SolarEdge workforce reduction of about 16% of its current employees was announced on Sunday. The clean energy solutions company’s decision is part of its strategic plan to reduce operating costs amidst challenging market conditions.

Chief Executive Zvi Lando described the move as a “very difficult, but necessary decision” aimed at aligning the company’s cost structure with the evolving market dynamics. About 500 of these layoffs will impact the manufacturing sites of SolarEdge, a prominent player in the solar power industry based in Israel.

“We have made a very difficult, but necessary decision to implement a workforce reduction and other cost-cutting measures in order to align our cost structure with the rapidly changing market dynamics,” said Zvi Lando.

This workforce reduction follows a series of scaling back operations by the company, including the termination of manufacturing in Mexico, downsizing production capacity in China, and abandoning plans to construct a light commercial vehicle.

Further details on the company’s restructuring efforts are expected to be disclosed in the upcoming earnings release scheduled for the end of February.

The company’s financial health has been under scrutiny, with SolarEdge shares (SEDG) witnessing a significant 77% decline over the past 12 months. Notably, the company reported an unexpected loss in the third quarter of last year, attributing it to a slowdown in solar installations. Concurrently, SolarEdge projected considerably lower sales for the current quarter.

The solar energy sector, in general, has been experiencing a downturn. Industry peers such as SunRun Inc. (RUN), Enphase Energy Inc. (ENPH), and SunPower Corp. (SPWR) have also seen their stock values decrease substantially over the last year, reflecting a broader trend of weakening demand in the solar panel market. This decline is largely attributed to high interest rates and reduced demand.

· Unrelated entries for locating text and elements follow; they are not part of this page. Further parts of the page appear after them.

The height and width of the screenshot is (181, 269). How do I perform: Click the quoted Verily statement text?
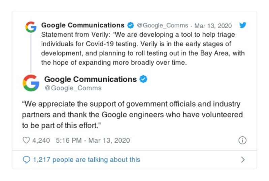tap(138, 49)
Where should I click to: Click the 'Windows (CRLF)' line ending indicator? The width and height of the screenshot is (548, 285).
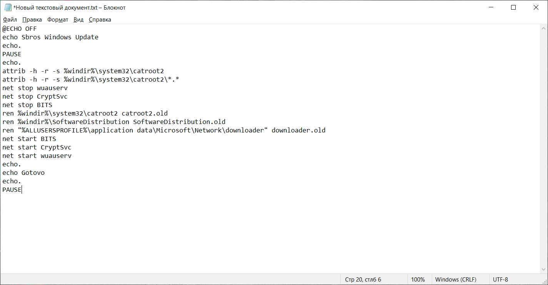coord(456,280)
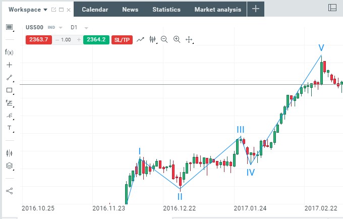Viewport: 343px width, 219px height.
Task: Zoom out the chart
Action: (x=164, y=39)
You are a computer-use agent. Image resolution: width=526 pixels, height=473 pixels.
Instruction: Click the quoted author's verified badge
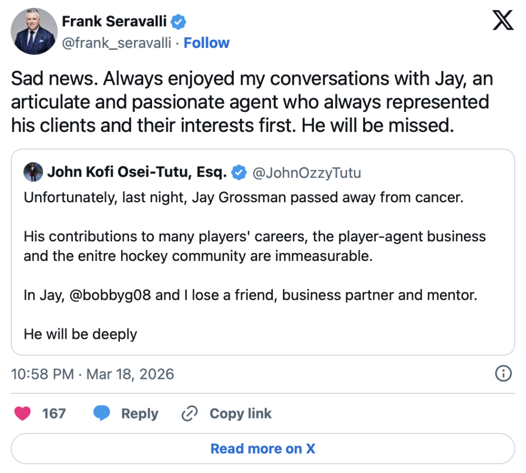pyautogui.click(x=238, y=173)
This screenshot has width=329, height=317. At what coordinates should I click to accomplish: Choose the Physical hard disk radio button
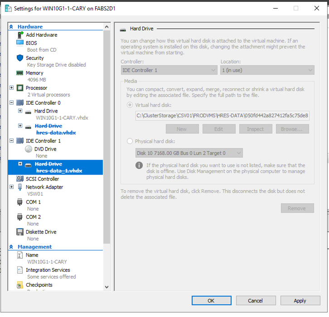pos(131,141)
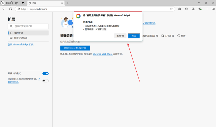Open the Chrome Web Store link
The image size is (216, 127).
pos(103,54)
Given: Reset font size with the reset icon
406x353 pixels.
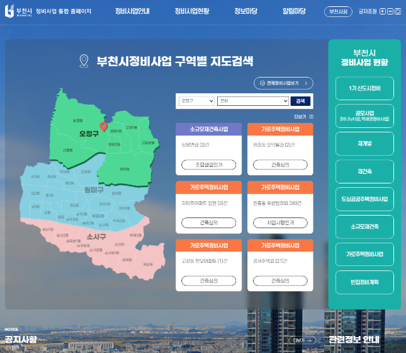Looking at the screenshot, I should click(x=398, y=11).
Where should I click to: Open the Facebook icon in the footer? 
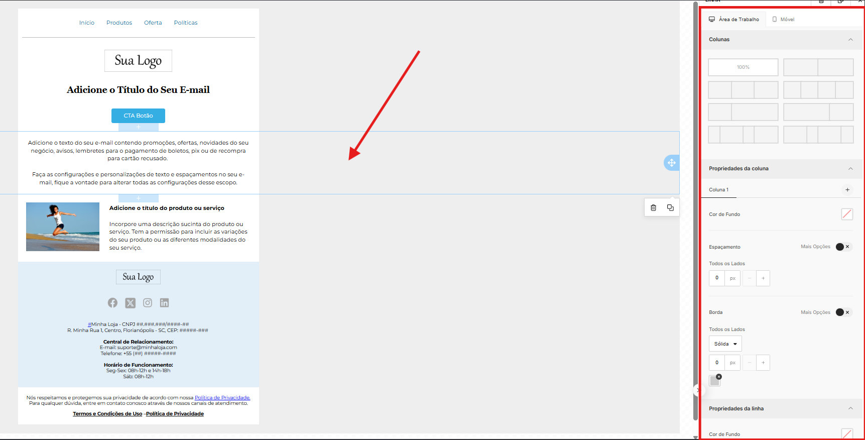coord(112,303)
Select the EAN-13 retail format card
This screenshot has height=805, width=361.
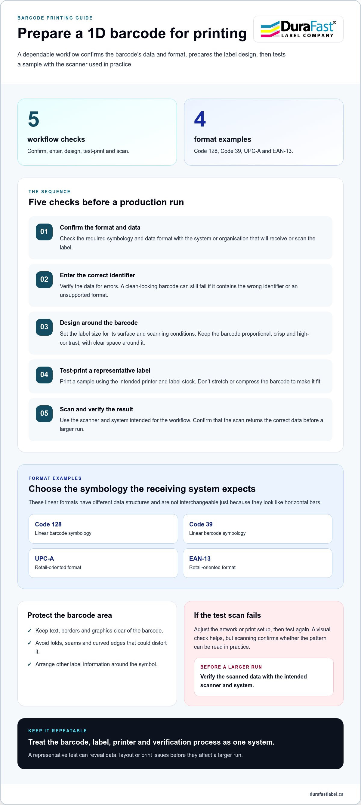pos(257,563)
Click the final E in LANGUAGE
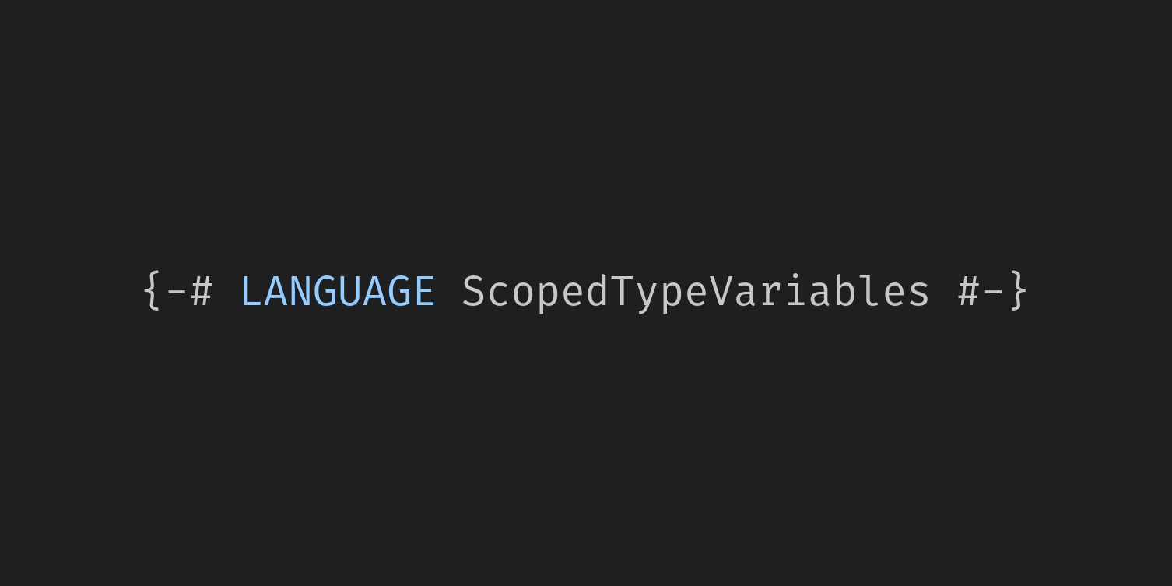 [424, 292]
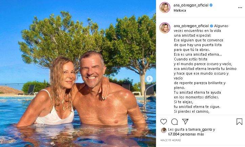Click the HACE 15 HORAS timestamp
The image size is (245, 147).
coord(171,140)

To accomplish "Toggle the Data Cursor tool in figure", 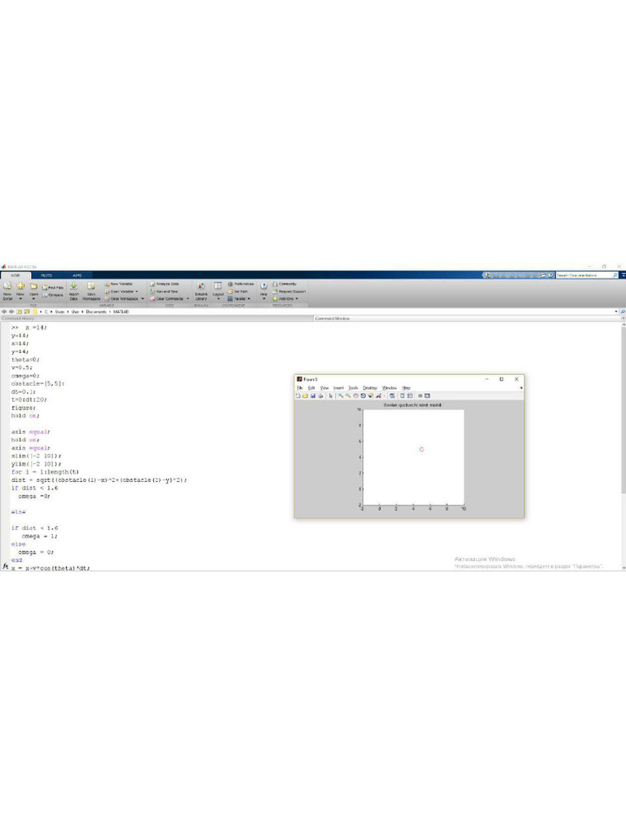I will click(371, 395).

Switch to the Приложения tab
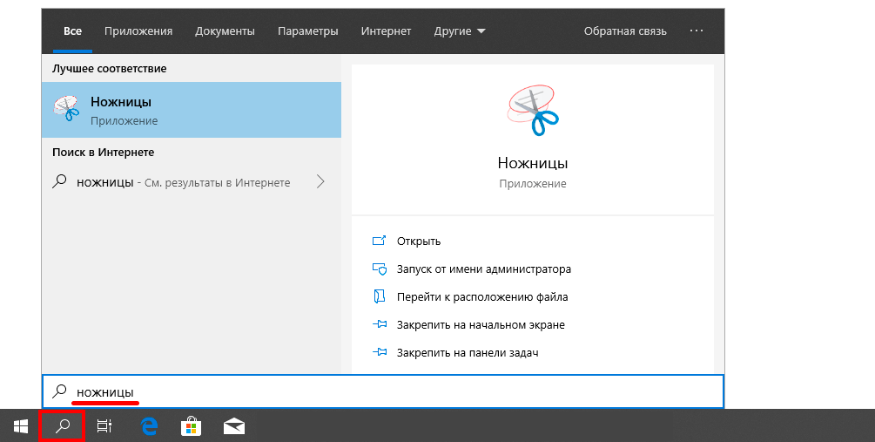[138, 31]
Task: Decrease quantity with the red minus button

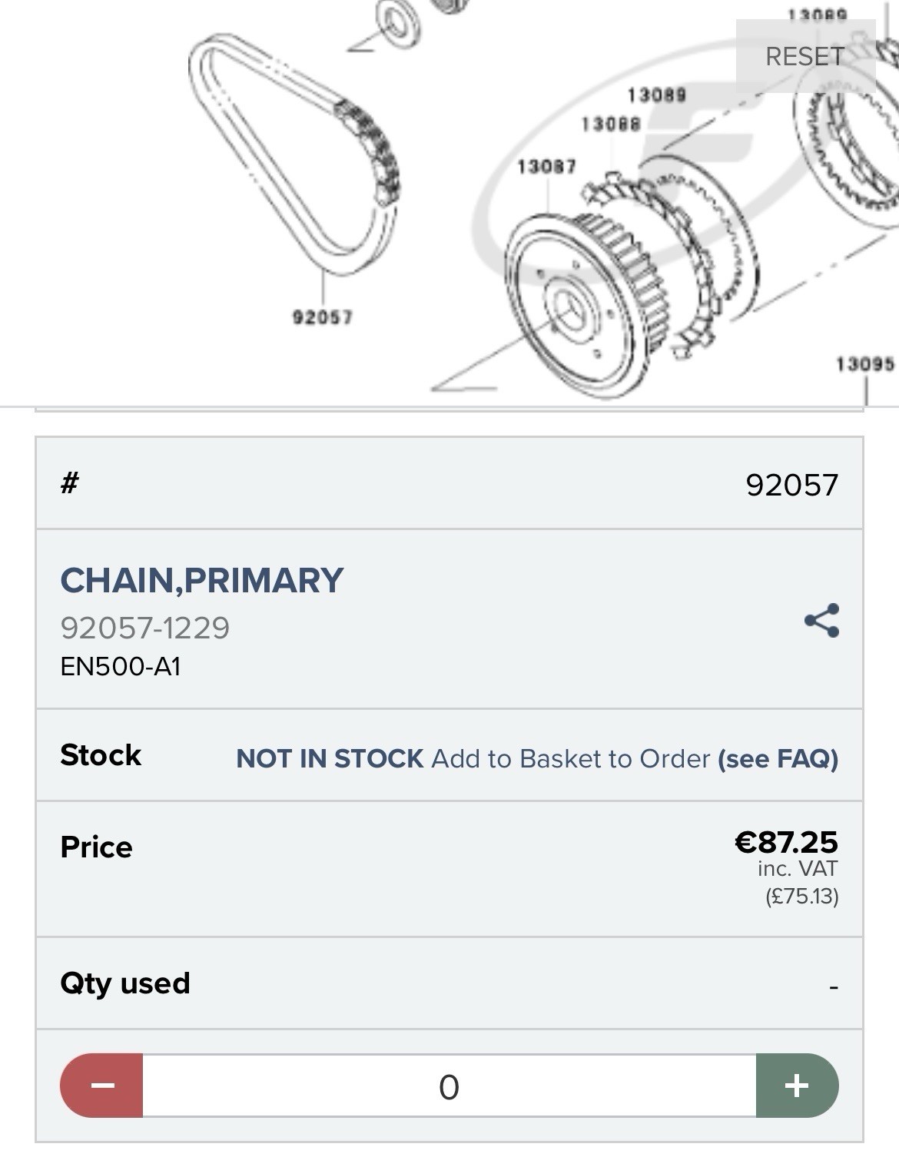Action: pos(101,1086)
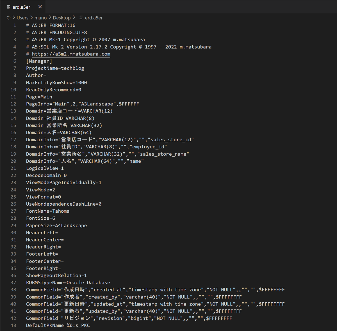Click line number 21 in the gutter

click(x=13, y=168)
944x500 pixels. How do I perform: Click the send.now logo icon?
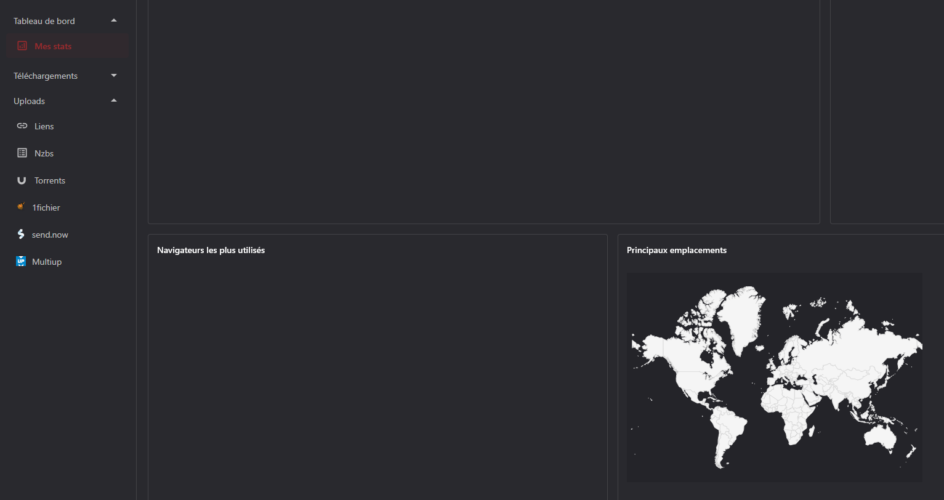(20, 235)
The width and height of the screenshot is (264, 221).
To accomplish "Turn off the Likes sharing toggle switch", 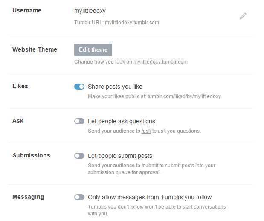I will tap(79, 87).
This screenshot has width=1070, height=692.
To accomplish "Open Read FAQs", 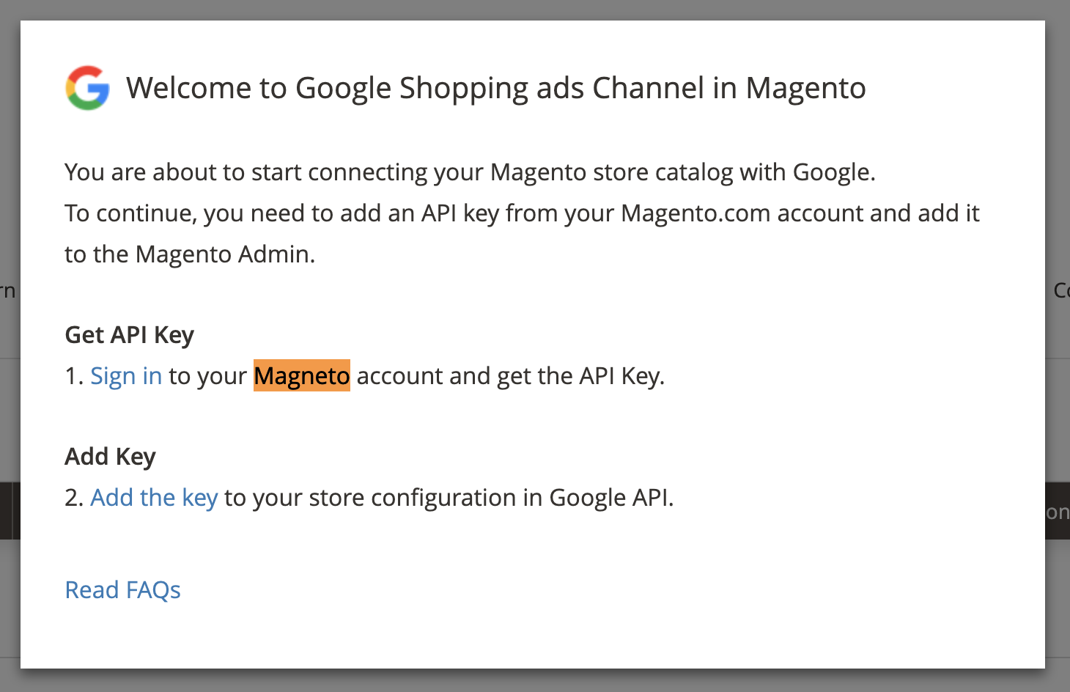I will (x=122, y=589).
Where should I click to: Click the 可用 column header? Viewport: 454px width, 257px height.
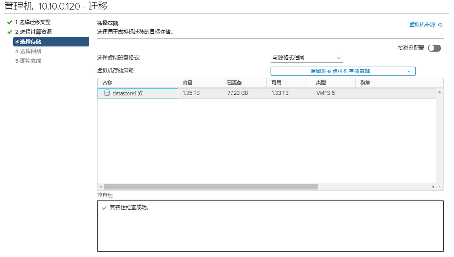pyautogui.click(x=276, y=83)
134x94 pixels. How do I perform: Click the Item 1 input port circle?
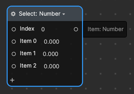click(14, 54)
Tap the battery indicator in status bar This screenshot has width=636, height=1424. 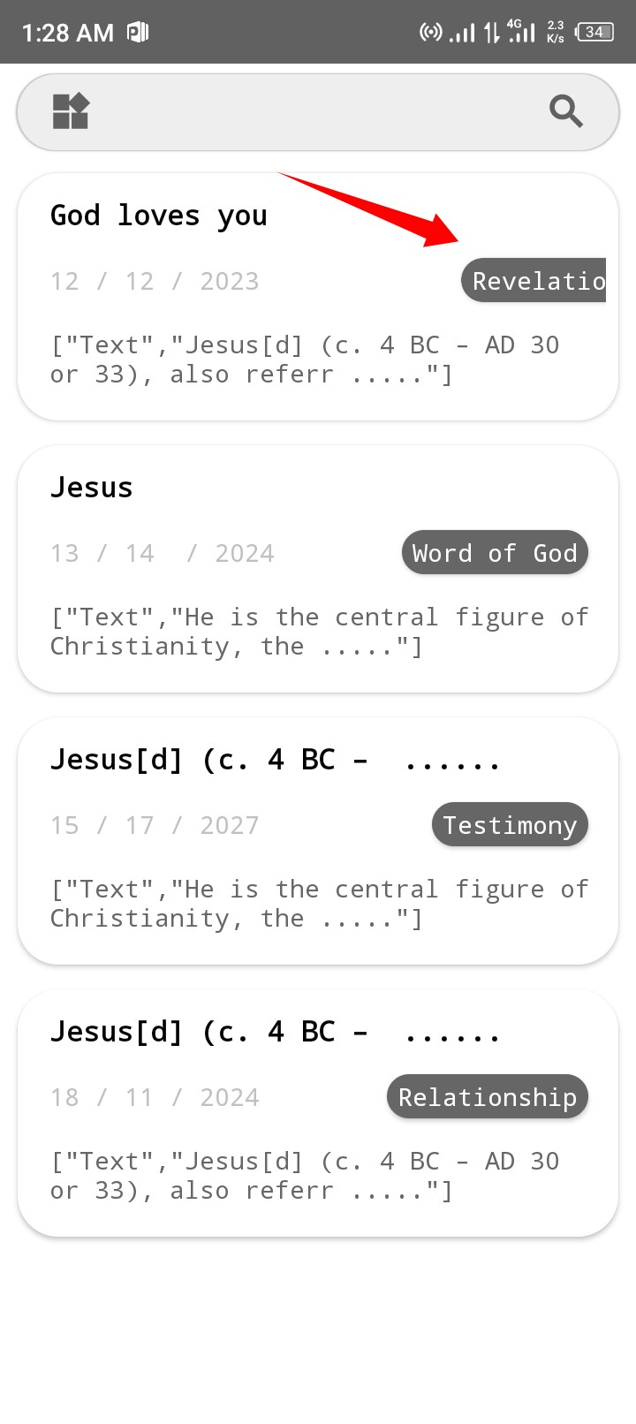pyautogui.click(x=594, y=33)
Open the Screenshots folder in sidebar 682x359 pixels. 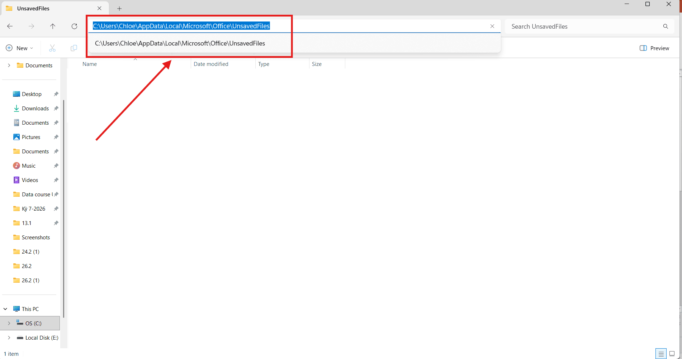point(36,237)
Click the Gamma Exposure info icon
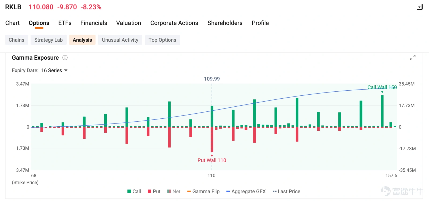Screen dimensions: 429x201 (65, 57)
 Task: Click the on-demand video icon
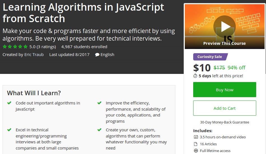(x=196, y=137)
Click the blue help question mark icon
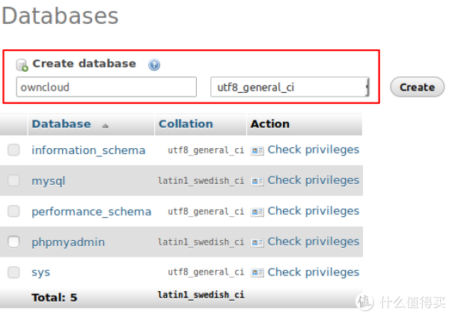The height and width of the screenshot is (315, 449). [x=154, y=64]
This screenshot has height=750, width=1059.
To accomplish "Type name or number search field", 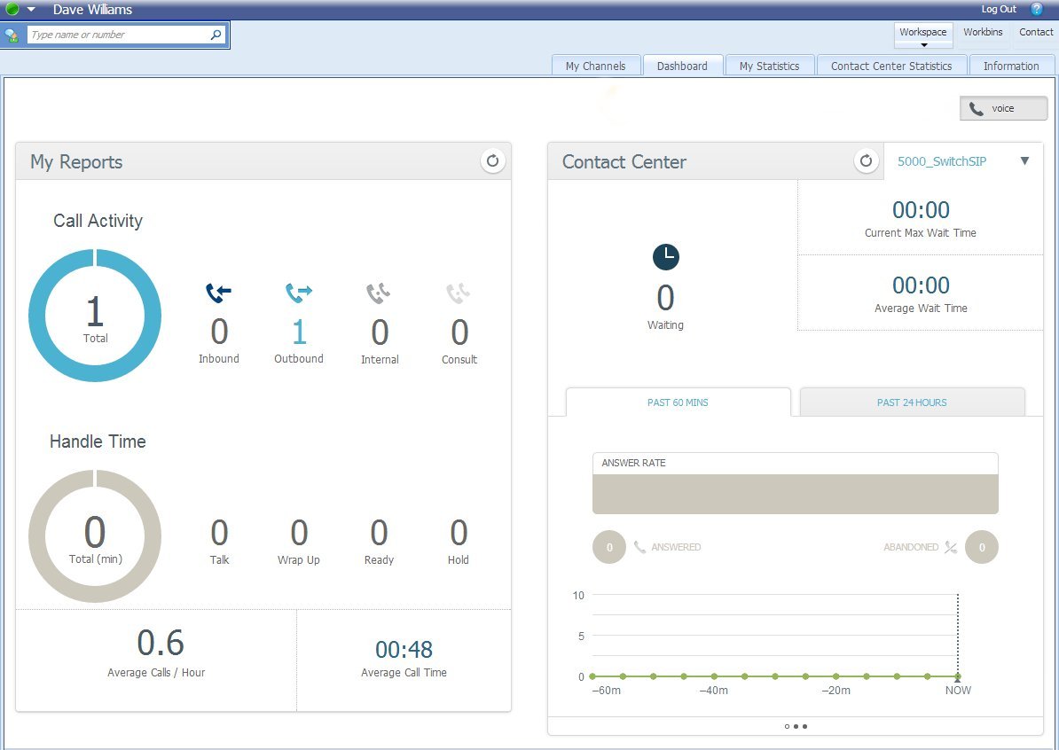I will pyautogui.click(x=117, y=35).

Particularly in Europe, the growth of the solar market has been hampered by excess inventories and diminishing demand. The United States, which has traditionally been a robust market for solar, is also witnessing a downturn. Factors such as higher interest rates and metering reforms in California, a key solar market in the country, have contributed to this reduced demand.

SolarEdge workforce reduction is indicative of the broader challenges faced by the solar industry in adapting to the current economic landscape and market demands.